(MATERIAL PROVIDED begins)

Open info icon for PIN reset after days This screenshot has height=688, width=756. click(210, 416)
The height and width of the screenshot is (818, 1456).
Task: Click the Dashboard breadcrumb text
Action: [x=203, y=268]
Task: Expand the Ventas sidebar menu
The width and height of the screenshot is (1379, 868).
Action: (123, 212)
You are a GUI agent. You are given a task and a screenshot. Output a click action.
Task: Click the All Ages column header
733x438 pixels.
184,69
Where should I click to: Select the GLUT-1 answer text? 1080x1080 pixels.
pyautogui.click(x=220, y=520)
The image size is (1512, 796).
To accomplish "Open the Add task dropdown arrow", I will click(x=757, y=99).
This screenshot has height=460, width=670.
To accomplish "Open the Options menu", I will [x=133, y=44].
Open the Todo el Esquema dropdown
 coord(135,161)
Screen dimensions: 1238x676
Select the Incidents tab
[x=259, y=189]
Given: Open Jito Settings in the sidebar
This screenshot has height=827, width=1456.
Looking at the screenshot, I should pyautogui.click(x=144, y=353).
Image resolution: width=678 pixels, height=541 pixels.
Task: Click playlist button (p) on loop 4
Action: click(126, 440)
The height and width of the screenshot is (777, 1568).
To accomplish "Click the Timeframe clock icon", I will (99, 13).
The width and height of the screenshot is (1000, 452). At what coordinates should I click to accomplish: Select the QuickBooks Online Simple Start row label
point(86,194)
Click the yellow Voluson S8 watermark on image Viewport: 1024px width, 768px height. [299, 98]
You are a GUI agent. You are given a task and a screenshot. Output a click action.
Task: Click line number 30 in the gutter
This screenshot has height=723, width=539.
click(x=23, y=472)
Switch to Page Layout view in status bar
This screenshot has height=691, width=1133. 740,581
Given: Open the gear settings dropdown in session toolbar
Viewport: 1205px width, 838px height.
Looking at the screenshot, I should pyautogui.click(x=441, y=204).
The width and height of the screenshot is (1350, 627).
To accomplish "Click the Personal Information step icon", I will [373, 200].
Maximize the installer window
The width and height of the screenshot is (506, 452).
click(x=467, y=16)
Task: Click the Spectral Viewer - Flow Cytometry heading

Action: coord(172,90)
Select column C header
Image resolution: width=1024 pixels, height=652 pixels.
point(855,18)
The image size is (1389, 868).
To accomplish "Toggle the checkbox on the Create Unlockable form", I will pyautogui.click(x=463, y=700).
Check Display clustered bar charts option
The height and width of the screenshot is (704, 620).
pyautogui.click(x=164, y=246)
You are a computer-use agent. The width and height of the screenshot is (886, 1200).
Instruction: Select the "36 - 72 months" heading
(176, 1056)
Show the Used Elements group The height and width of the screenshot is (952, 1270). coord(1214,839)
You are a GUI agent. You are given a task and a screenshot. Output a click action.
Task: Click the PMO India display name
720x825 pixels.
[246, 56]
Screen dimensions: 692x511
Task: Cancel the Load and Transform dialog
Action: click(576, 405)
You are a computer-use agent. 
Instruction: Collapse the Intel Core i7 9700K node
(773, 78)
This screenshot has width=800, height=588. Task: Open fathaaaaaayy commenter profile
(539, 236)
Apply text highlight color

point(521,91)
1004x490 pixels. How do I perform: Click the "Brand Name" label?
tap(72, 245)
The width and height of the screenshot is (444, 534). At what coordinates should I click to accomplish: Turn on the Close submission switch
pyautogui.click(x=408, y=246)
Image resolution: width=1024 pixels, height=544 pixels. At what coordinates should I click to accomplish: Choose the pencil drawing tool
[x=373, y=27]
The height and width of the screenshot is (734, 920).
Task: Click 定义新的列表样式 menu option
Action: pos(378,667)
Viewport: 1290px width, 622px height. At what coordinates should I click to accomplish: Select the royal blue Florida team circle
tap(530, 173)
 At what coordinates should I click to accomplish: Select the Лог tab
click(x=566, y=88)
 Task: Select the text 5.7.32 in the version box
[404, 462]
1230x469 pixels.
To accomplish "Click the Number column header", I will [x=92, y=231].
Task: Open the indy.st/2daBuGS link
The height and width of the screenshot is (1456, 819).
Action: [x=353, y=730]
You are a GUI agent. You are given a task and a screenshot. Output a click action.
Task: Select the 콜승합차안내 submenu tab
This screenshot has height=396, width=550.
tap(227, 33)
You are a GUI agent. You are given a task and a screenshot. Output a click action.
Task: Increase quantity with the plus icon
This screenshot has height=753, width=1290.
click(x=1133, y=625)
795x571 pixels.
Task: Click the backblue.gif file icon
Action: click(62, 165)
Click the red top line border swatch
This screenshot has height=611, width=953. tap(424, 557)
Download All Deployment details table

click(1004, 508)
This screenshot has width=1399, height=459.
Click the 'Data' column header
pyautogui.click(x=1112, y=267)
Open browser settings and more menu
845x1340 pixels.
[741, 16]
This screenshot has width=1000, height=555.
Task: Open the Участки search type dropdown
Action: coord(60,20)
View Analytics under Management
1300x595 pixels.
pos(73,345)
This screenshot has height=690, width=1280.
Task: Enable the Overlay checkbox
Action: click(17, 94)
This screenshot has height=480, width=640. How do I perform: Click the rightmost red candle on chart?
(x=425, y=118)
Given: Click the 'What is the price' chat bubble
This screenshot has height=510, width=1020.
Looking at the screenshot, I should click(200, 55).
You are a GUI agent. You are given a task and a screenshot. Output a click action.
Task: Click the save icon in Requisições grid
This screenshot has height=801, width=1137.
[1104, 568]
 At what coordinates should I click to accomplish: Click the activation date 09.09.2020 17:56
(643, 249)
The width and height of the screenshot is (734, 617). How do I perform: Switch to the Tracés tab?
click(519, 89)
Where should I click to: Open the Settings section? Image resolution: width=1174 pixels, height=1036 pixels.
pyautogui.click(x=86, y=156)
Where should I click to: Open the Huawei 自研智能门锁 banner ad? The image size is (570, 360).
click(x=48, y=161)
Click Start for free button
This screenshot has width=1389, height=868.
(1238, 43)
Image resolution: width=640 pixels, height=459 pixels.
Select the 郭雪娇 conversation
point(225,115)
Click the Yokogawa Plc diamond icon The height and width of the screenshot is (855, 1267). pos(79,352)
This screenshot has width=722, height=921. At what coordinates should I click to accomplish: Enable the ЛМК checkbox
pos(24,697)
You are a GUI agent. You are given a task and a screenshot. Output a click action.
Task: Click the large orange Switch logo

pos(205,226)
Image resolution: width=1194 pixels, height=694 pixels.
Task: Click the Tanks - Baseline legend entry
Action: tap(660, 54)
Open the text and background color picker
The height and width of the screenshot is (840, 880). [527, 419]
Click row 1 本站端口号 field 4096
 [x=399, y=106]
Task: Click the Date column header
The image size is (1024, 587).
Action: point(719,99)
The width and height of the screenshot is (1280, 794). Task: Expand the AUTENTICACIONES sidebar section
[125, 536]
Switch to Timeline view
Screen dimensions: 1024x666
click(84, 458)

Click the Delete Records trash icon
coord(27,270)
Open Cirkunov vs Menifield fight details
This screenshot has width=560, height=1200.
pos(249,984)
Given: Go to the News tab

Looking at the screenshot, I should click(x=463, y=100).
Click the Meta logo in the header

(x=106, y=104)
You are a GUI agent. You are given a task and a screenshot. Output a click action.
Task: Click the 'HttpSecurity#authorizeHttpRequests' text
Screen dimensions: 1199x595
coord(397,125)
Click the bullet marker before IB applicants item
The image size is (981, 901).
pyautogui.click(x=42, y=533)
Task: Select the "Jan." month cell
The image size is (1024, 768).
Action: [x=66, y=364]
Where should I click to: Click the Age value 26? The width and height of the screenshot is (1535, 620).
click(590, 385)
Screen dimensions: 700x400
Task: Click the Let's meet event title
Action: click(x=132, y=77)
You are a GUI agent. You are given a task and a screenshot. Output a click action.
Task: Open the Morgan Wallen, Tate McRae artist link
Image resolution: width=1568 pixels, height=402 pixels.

(MATERIAL PROVIDED ends)

• [EXERCISE REQUIREMENTS]:
Word for word, output the records that appear above.

• [TASK RESULT]:
Open info icon for PIN reset after days This screenshot has height=688, width=756. click(210, 416)
The height and width of the screenshot is (818, 1456).
Task: Click the Dashboard breadcrumb text
Action: [x=203, y=268]
Task: Expand the Ventas sidebar menu
The width and height of the screenshot is (1379, 868).
Action: (123, 212)
You are a GUI agent. You are given a task and a screenshot. Output a click action.
Task: Click the All Ages column header
733x438 pixels.
184,69
Where should I click to: Select the GLUT-1 answer text? 1080x1080 pixels.
pyautogui.click(x=220, y=520)
The image size is (1512, 796).
To accomplish "Open the Add task dropdown arrow", I will click(x=757, y=99).
This screenshot has height=460, width=670.
To accomplish "Open the Options menu", I will [x=133, y=44].
Open the Todo el Esquema dropdown
 coord(135,161)
Screen dimensions: 1238x676
Select the Incidents tab
[x=259, y=189]
Given: Open Jito Settings in the sidebar
This screenshot has height=827, width=1456.
Looking at the screenshot, I should pyautogui.click(x=144, y=353).
Image resolution: width=678 pixels, height=541 pixels.
Task: Click playlist button (p) on loop 4
Action: click(126, 440)
The height and width of the screenshot is (777, 1568).
To accomplish "Click the Timeframe clock icon", I will (99, 13).
The width and height of the screenshot is (1000, 452). At what coordinates should I click to accomplish: Select the QuickBooks Online Simple Start row label
point(86,194)
Click the yellow Voluson S8 watermark on image Viewport: 1024px width, 768px height. [299, 98]
You are a GUI agent. You are given a task and a screenshot. Output a click action.
Task: Click line number 30 in the gutter
This screenshot has height=723, width=539.
click(x=23, y=472)
Switch to Page Layout view in status bar
This screenshot has height=691, width=1133. 740,581
Given: Open the gear settings dropdown in session toolbar
Viewport: 1205px width, 838px height.
Looking at the screenshot, I should pyautogui.click(x=441, y=204).
The width and height of the screenshot is (1350, 627).
To accomplish "Click the Personal Information step icon", I will [373, 200].
Maximize the installer window
The width and height of the screenshot is (506, 452).
click(x=467, y=16)
Task: Click the Spectral Viewer - Flow Cytometry heading

Action: coord(172,90)
Select column C header
Image resolution: width=1024 pixels, height=652 pixels.
point(855,18)
The image size is (1389, 868).
To accomplish "Toggle the checkbox on the Create Unlockable form", I will pyautogui.click(x=463, y=700).
Check Display clustered bar charts option
The height and width of the screenshot is (704, 620).
pyautogui.click(x=164, y=246)
You are a computer-use agent. The width and height of the screenshot is (886, 1200).
Instruction: Select the "36 - 72 months" heading
(176, 1056)
Show the Used Elements group The height and width of the screenshot is (952, 1270). coord(1214,839)
You are a GUI agent. You are given a task and a screenshot. Output a click action.
Task: Click the PMO India display name
720x825 pixels.
[246, 56]
Screen dimensions: 692x511
Task: Cancel the Load and Transform dialog
Action: click(576, 405)
You are a computer-use agent. 
Instruction: Collapse the Intel Core i7 9700K node
(773, 78)
This screenshot has width=800, height=588. Task: Open fathaaaaaayy commenter profile
(539, 236)
Apply text highlight color

point(521,91)
1004x490 pixels. How do I perform: Click the "Brand Name" label?
tap(72, 245)
The width and height of the screenshot is (444, 534). At what coordinates should I click to accomplish: Turn on the Close submission switch
pyautogui.click(x=408, y=246)
Image resolution: width=1024 pixels, height=544 pixels. At what coordinates should I click to accomplish: Choose the pencil drawing tool
[x=373, y=27]
The height and width of the screenshot is (734, 920).
Task: Click 定义新的列表样式 menu option
Action: pos(378,667)
Viewport: 1290px width, 622px height. At what coordinates should I click to accomplish: Select the royal blue Florida team circle
tap(530, 173)
 At what coordinates should I click to accomplish: Select the Лог tab
click(x=566, y=88)
 Task: Select the text 5.7.32 in the version box
[404, 462]
1230x469 pixels.
To accomplish "Click the Number column header", I will [x=92, y=231].
Task: Open the indy.st/2daBuGS link
The height and width of the screenshot is (1456, 819).
Action: [x=353, y=730]
You are a GUI agent. You are given a task and a screenshot. Output a click action.
Task: Select the 콜승합차안내 submenu tab
This screenshot has height=396, width=550.
tap(227, 33)
You are a GUI agent. You are given a task and a screenshot. Output a click action.
Task: Increase quantity with the plus icon
This screenshot has height=753, width=1290.
click(x=1133, y=625)
795x571 pixels.
Task: Click the backblue.gif file icon
Action: click(62, 165)
Click the red top line border swatch
This screenshot has height=611, width=953. tap(424, 557)
Download All Deployment details table

click(1004, 508)
This screenshot has width=1399, height=459.
Click the 'Data' column header
pyautogui.click(x=1112, y=267)
Open browser settings and more menu
845x1340 pixels.
[741, 16]
This screenshot has width=1000, height=555.
Task: Open the Участки search type dropdown
Action: coord(60,20)
View Analytics under Management
1300x595 pixels.
pos(73,345)
This screenshot has height=690, width=1280.
Task: Enable the Overlay checkbox
Action: click(17, 94)
This screenshot has height=480, width=640. How do I perform: Click the rightmost red candle on chart?
(x=425, y=118)
Given: Click the 'What is the price' chat bubble
This screenshot has height=510, width=1020.
Looking at the screenshot, I should click(200, 55).
You are a GUI agent. You are given a task and a screenshot. Output a click action.
Task: Click the save icon in Requisições grid
This screenshot has height=801, width=1137.
[1104, 568]
 At what coordinates should I click to accomplish: Click the activation date 09.09.2020 17:56
(643, 249)
The width and height of the screenshot is (734, 617). How do I perform: Switch to the Tracés tab?
click(519, 89)
Where should I click to: Open the Settings section? Image resolution: width=1174 pixels, height=1036 pixels.
pyautogui.click(x=86, y=156)
Where should I click to: Open the Huawei 自研智能门锁 banner ad? The image size is (570, 360).
click(x=48, y=161)
Click Start for free button
This screenshot has width=1389, height=868.
(1238, 43)
Image resolution: width=640 pixels, height=459 pixels.
Select the 郭雪娇 conversation
point(225,115)
Click the Yokogawa Plc diamond icon The height and width of the screenshot is (855, 1267). pos(79,352)
This screenshot has width=722, height=921. At what coordinates should I click to accomplish: Enable the ЛМК checkbox
pos(24,697)
You are a GUI agent. You are given a task and a screenshot. Output a click action.
Task: Click the large orange Switch logo

pos(205,226)
Image resolution: width=1194 pixels, height=694 pixels.
Task: Click the Tanks - Baseline legend entry
Action: tap(660, 54)
Open the text and background color picker
The height and width of the screenshot is (840, 880). [527, 419]
Click row 1 本站端口号 field 4096
 [x=399, y=106]
Task: Click the Date column header
The image size is (1024, 587).
Action: point(719,99)
The width and height of the screenshot is (1280, 794). Task: Expand the AUTENTICACIONES sidebar section
[125, 536]
Switch to Timeline view
Screen dimensions: 1024x666
click(84, 458)

Click the Delete Records trash icon
coord(27,270)
Open Cirkunov vs Menifield fight details
This screenshot has width=560, height=1200.
pos(249,984)
Given: Go to the News tab

Looking at the screenshot, I should click(x=463, y=100).
Click the Meta logo in the header

(x=106, y=104)
You are a GUI agent. You are given a task and a screenshot. Output a click action.
Task: Click the 'HttpSecurity#authorizeHttpRequests' text
Screen dimensions: 1199x595
coord(397,125)
Click the bullet marker before IB applicants item
The image size is (981, 901).
pyautogui.click(x=42, y=533)
Task: Select the "Jan." month cell
The image size is (1024, 768).
Action: [x=66, y=364]
Where should I click to: Click the Age value 26? The width and height of the screenshot is (1535, 620).
click(590, 385)
Screen dimensions: 700x400
Task: Click the Let's meet event title
Action: click(x=132, y=77)
You are a GUI agent. You are given a task and a screenshot. Output a click action.
Task: Open the Morgan Wallen, Tate McRae artist link
Image resolution: width=1568 pixels, height=402 pixels.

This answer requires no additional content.